A week ago, the Honolulu City Council‘s Executive Matters and Legal Affairs Committee debated whether to spend more taxpayer money defending the city against lawsuits challenging the rail project.

Only after that discussion — much of it in executive session — did the size of the request become clear. The city’s asking for $400,000 in new money, bringing the total allocated for fighting the two lawsuits to a cool $1 million.

The dollar amounts are included in Resolution 12-19, introduced two days after the committee recommended the expenditure to the full Council. And while that might sound like a strange sequence of events, City Clerk Bernice Mau said that’s the way the Council works.

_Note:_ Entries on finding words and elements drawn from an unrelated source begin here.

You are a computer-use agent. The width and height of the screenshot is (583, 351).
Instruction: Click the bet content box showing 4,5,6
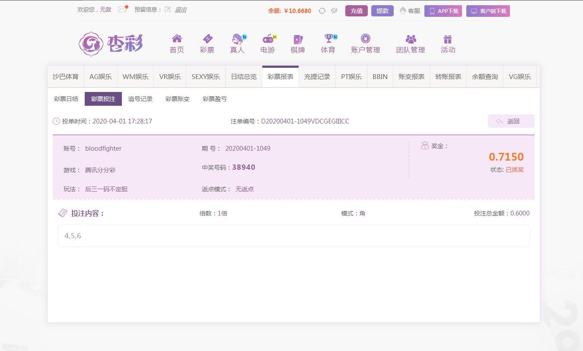pos(293,236)
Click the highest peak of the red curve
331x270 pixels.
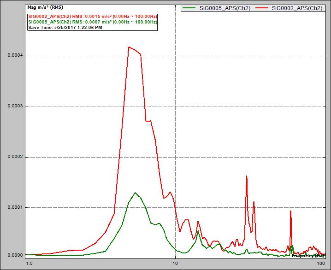tap(129, 47)
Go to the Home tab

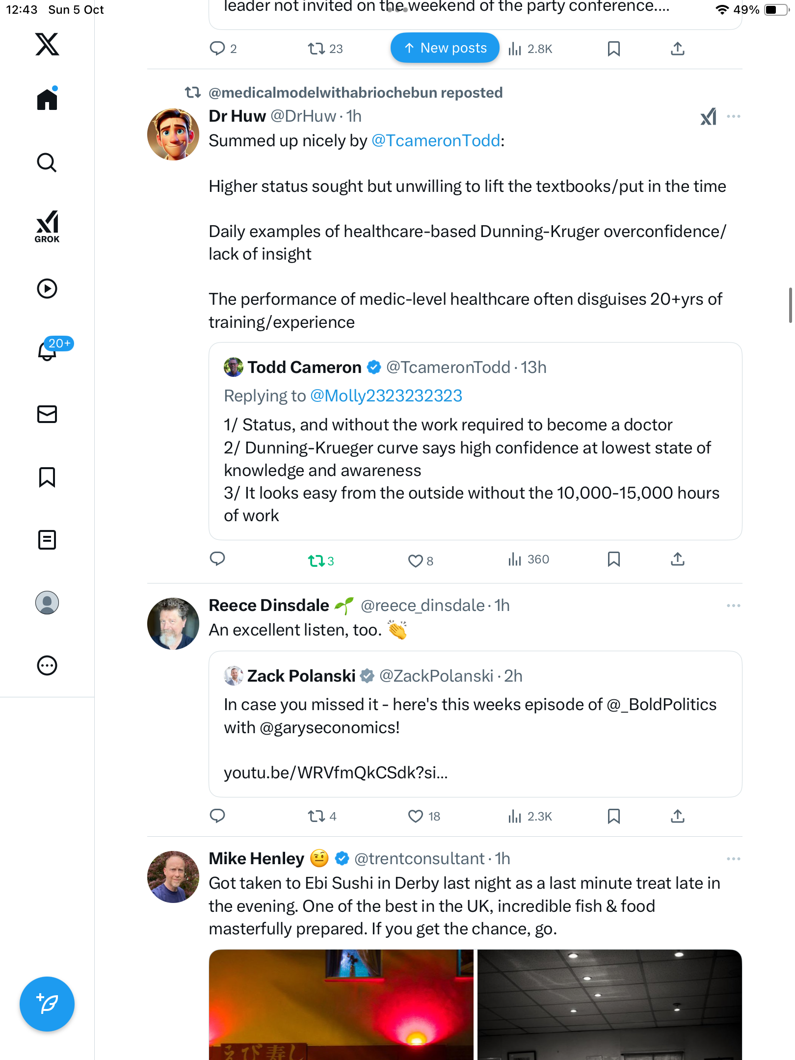click(x=47, y=99)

The public, she said, had an opportunity to testify on the rough parameters of the conversation outlined on the meeting agenda before the committee went into executive session. (“To Request Additional Funds for the Services of Carlsmith Ball LLP as Special Deputy Corporation Counsel to Represent the City and County of Honolulu in Matters Relating to the Environmental Impact Assessment Process for the Honolulu High Capacity Transit Corridor Project, a Fixed Guideway Transit System Project.”)

Two rail lawsuit plaintiffs, Cliff Slater and Walter Heen, were in the Hale last week. They’ll get another crack at the particulars of the resolution — specifically, the $1 million price tag — before the full Council gives its final approval.

That could happen at the Jan. 25 meeting.